-- EXERCISE --
Report back every line from the entries below in which the word "computer" occurs.

START DATA

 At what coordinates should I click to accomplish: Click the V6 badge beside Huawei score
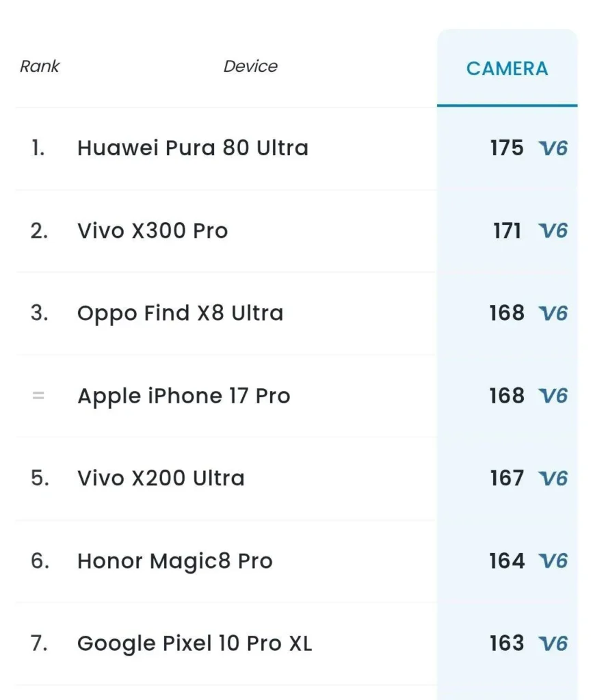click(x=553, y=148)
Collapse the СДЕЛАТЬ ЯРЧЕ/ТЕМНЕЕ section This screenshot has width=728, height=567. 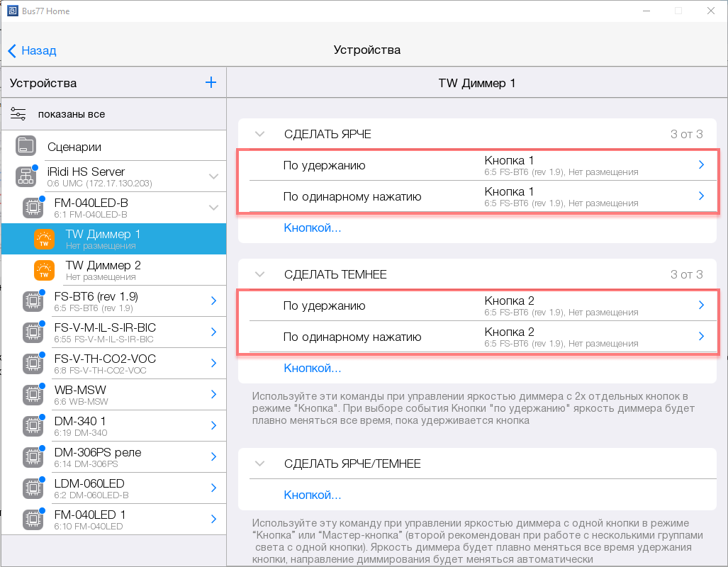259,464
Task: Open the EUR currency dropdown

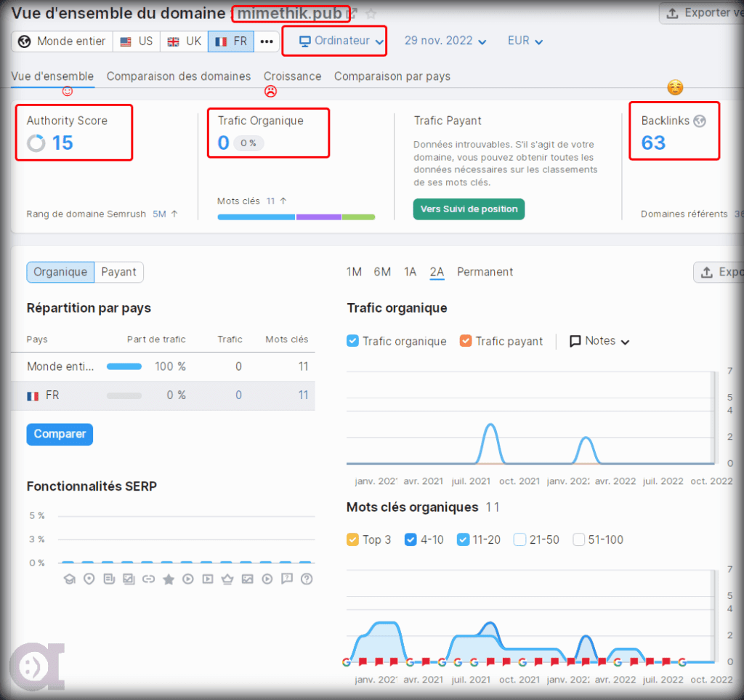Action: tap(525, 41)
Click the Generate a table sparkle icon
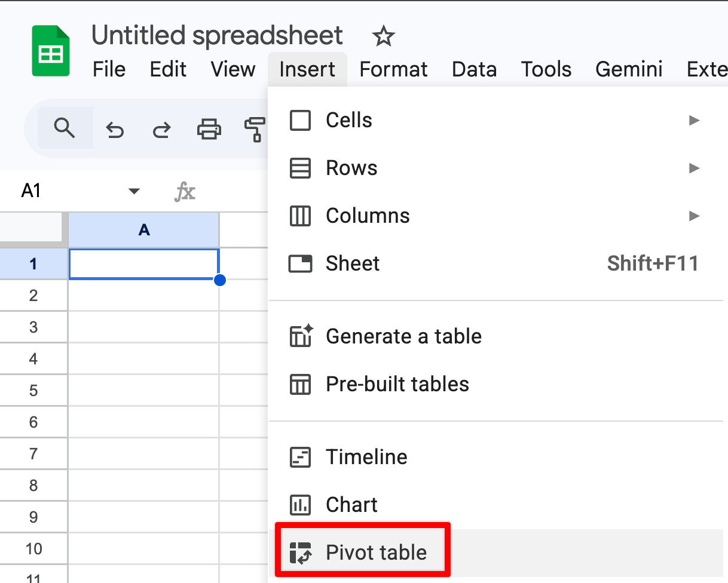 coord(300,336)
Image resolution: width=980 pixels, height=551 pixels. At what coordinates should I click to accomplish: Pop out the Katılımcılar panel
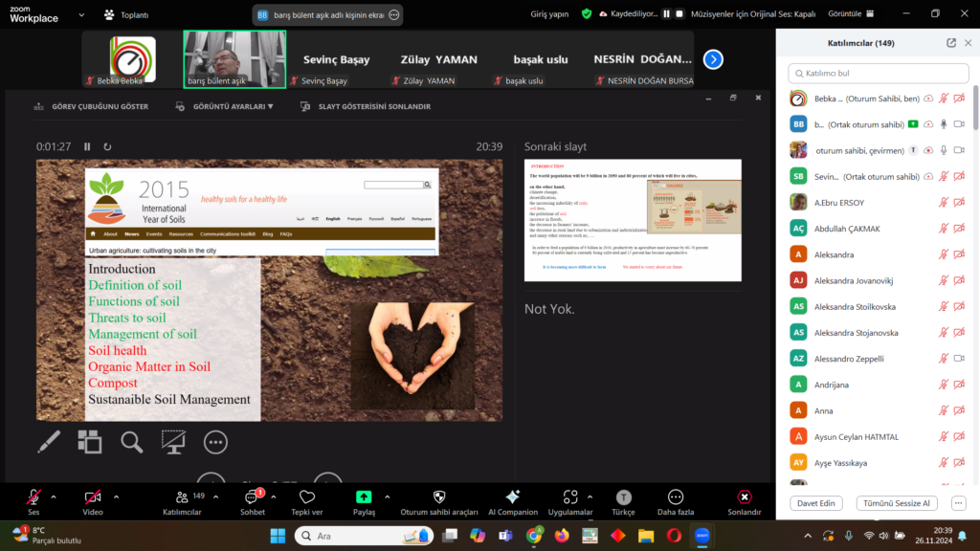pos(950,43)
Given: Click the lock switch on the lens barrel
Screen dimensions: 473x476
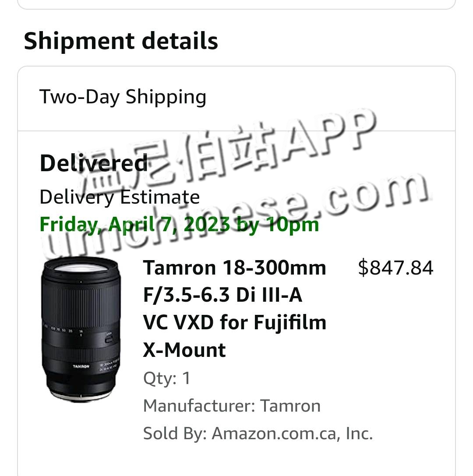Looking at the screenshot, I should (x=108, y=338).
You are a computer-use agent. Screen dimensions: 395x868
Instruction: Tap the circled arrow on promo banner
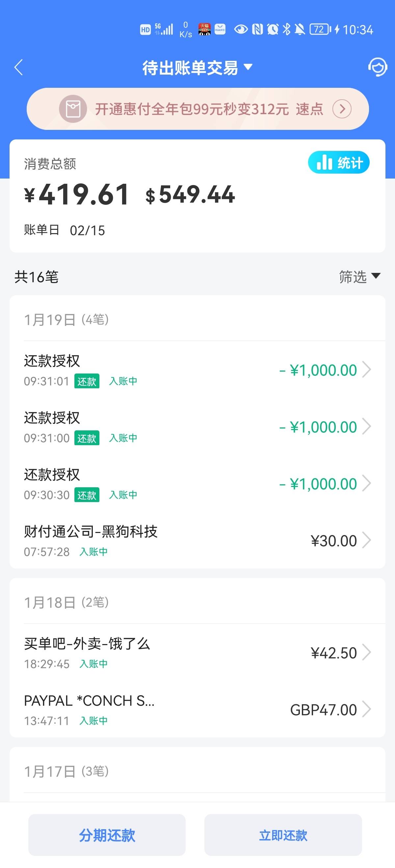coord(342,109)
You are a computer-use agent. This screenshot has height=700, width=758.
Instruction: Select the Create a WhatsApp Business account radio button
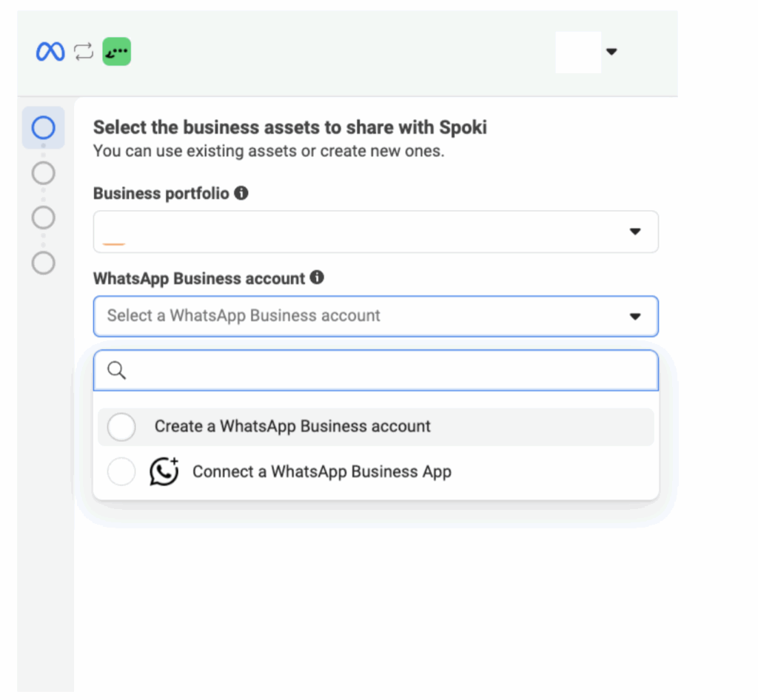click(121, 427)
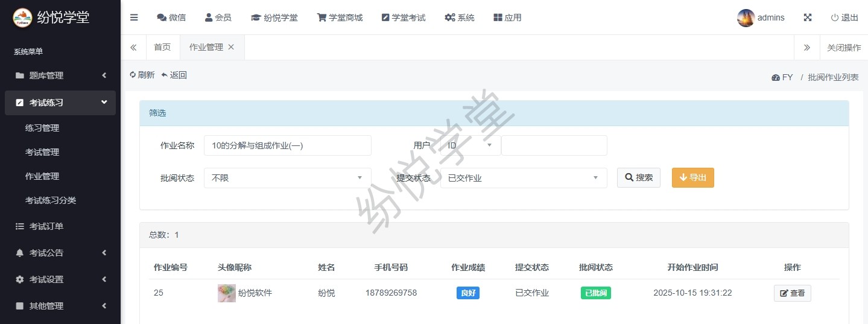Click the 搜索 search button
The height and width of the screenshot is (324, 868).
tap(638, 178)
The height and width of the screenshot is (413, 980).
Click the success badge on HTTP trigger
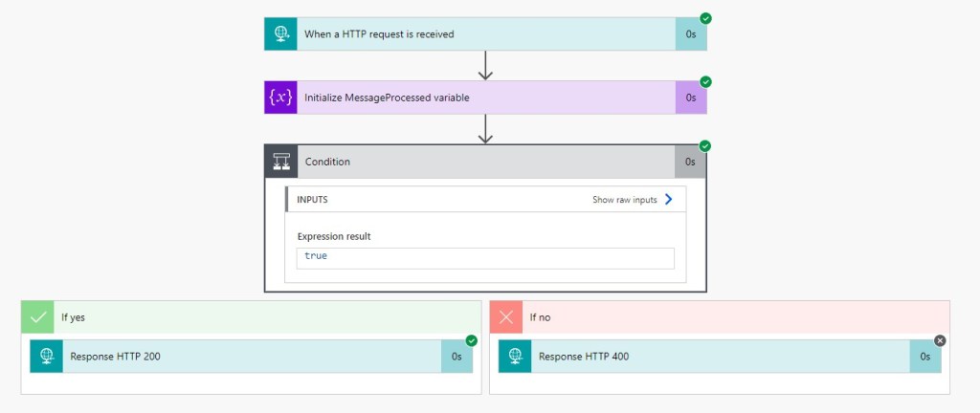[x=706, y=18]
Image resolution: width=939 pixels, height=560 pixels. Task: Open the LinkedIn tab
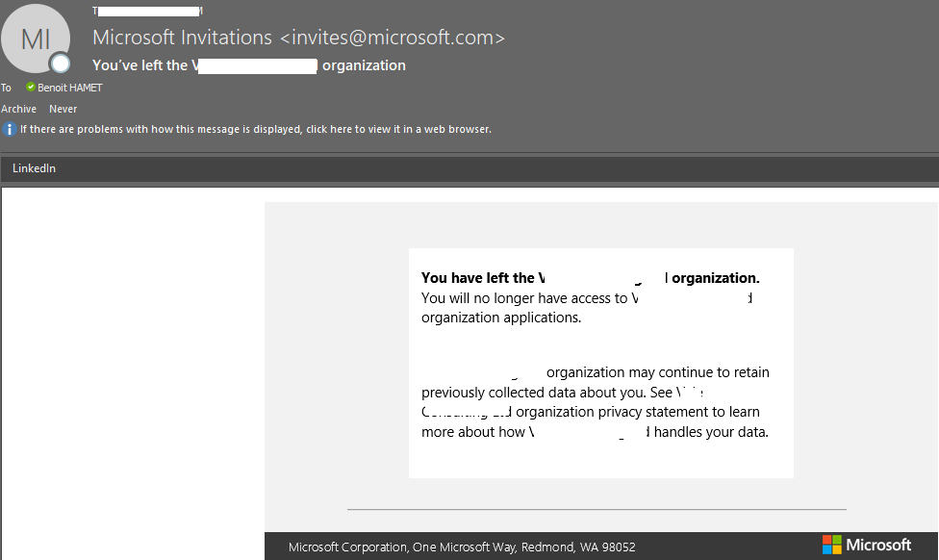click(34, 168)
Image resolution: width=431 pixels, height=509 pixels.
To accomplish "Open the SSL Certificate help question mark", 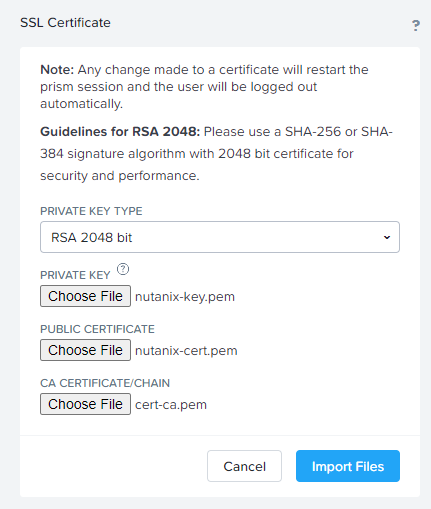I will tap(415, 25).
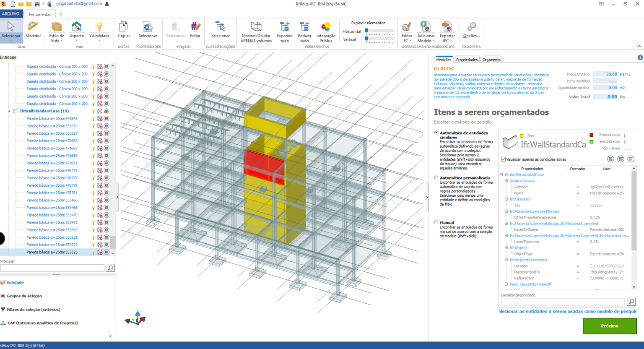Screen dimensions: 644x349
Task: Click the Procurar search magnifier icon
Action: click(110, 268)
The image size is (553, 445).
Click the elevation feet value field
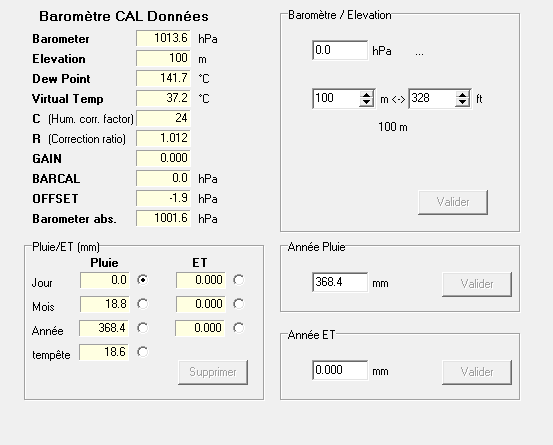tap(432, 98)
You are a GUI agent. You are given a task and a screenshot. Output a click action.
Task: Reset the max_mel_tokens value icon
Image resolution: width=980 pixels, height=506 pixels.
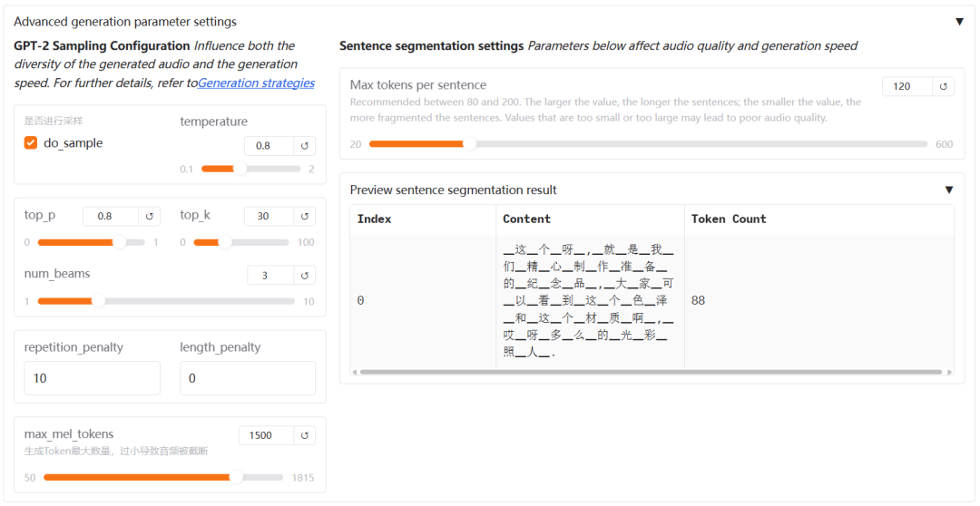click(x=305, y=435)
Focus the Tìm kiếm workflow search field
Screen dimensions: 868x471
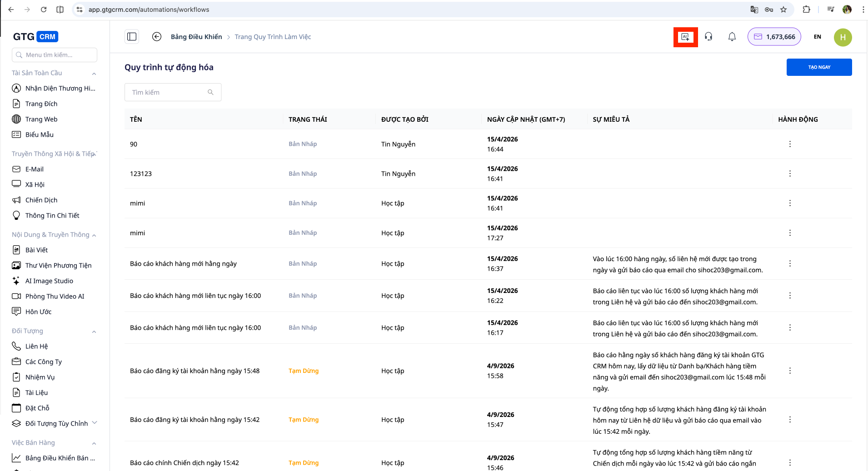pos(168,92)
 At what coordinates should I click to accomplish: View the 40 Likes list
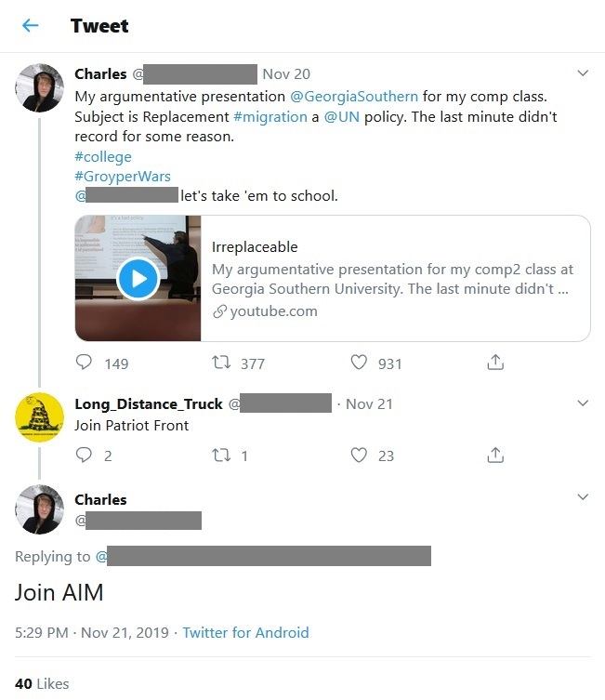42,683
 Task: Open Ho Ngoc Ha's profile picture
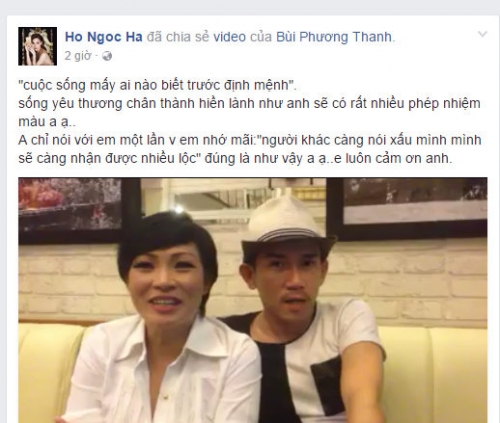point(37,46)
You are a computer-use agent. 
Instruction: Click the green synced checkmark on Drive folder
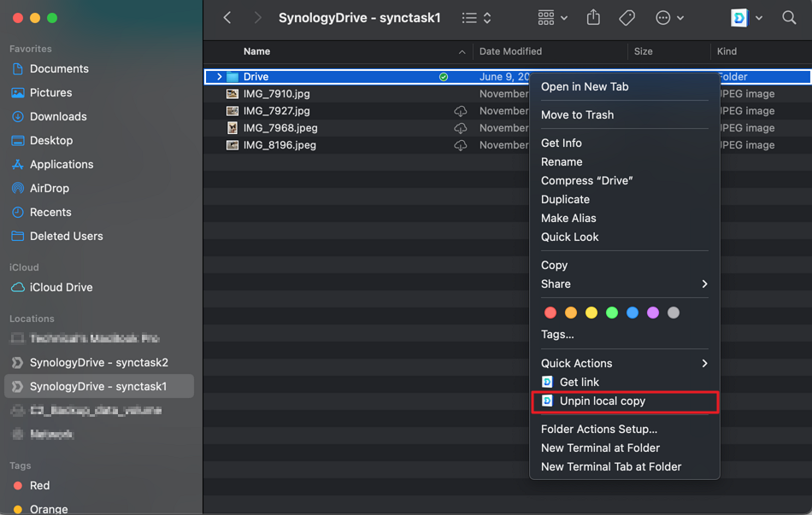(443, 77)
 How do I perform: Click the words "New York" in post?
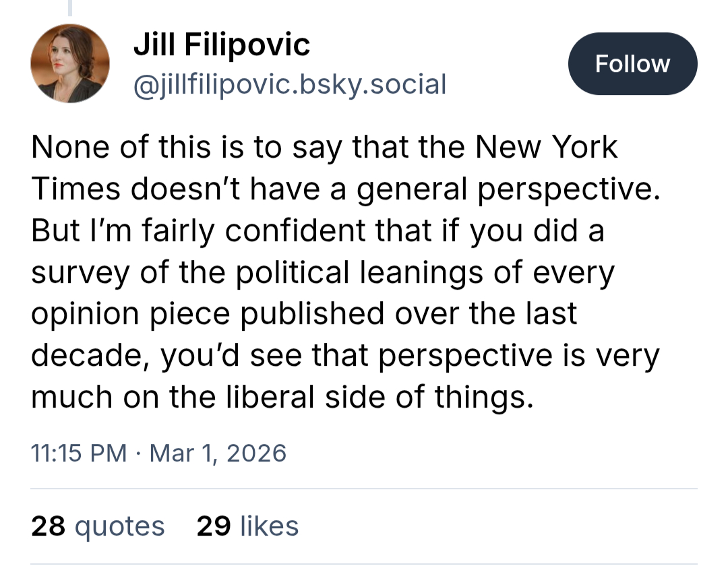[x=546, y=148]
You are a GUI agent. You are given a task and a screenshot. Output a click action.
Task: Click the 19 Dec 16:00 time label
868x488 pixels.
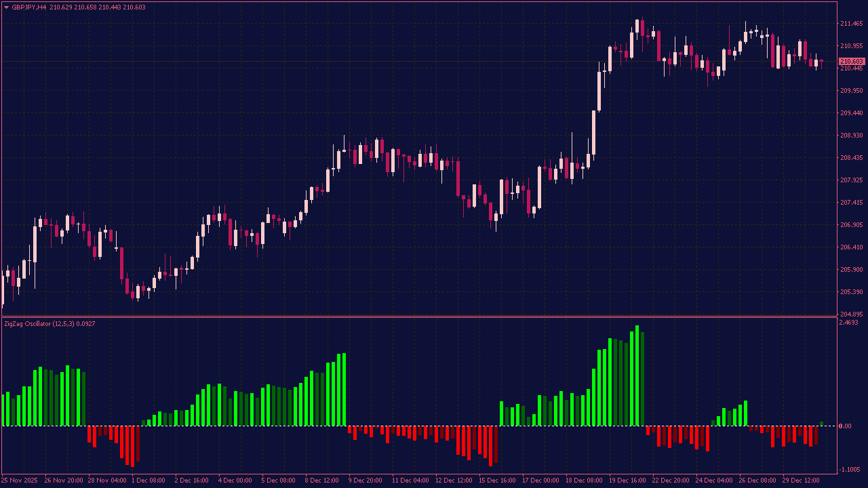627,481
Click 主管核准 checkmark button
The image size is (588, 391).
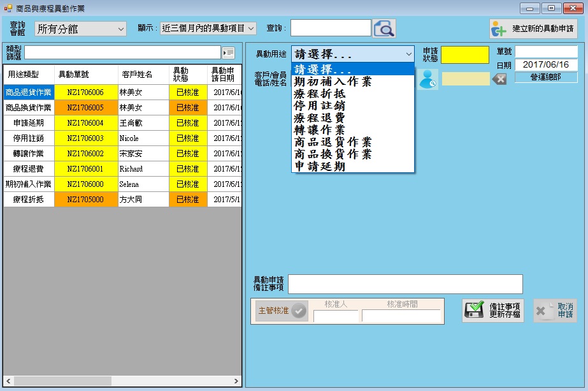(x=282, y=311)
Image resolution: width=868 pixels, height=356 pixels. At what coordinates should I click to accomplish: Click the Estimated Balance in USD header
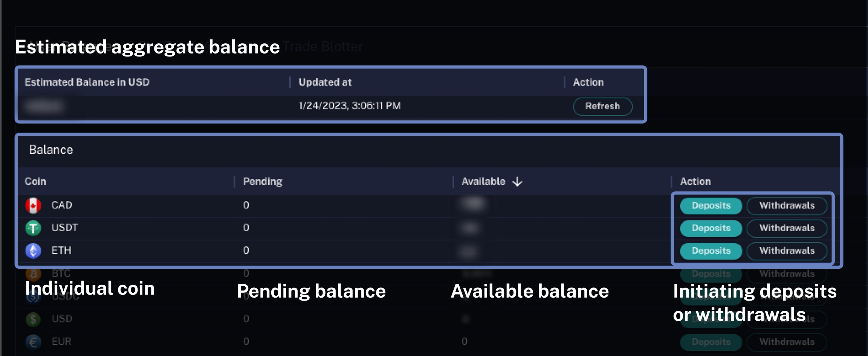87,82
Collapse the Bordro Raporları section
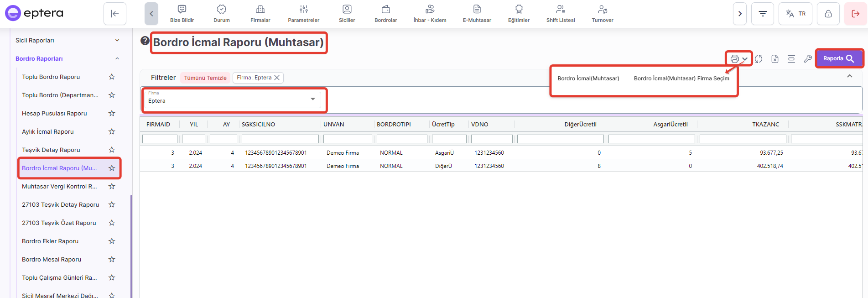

END DATA

-- ANSWER --
You are a computer-use agent. Screen dimensions: 395x868
You are a computer-use agent. This screenshot has height=700, width=758.
You are a computer-use agent. 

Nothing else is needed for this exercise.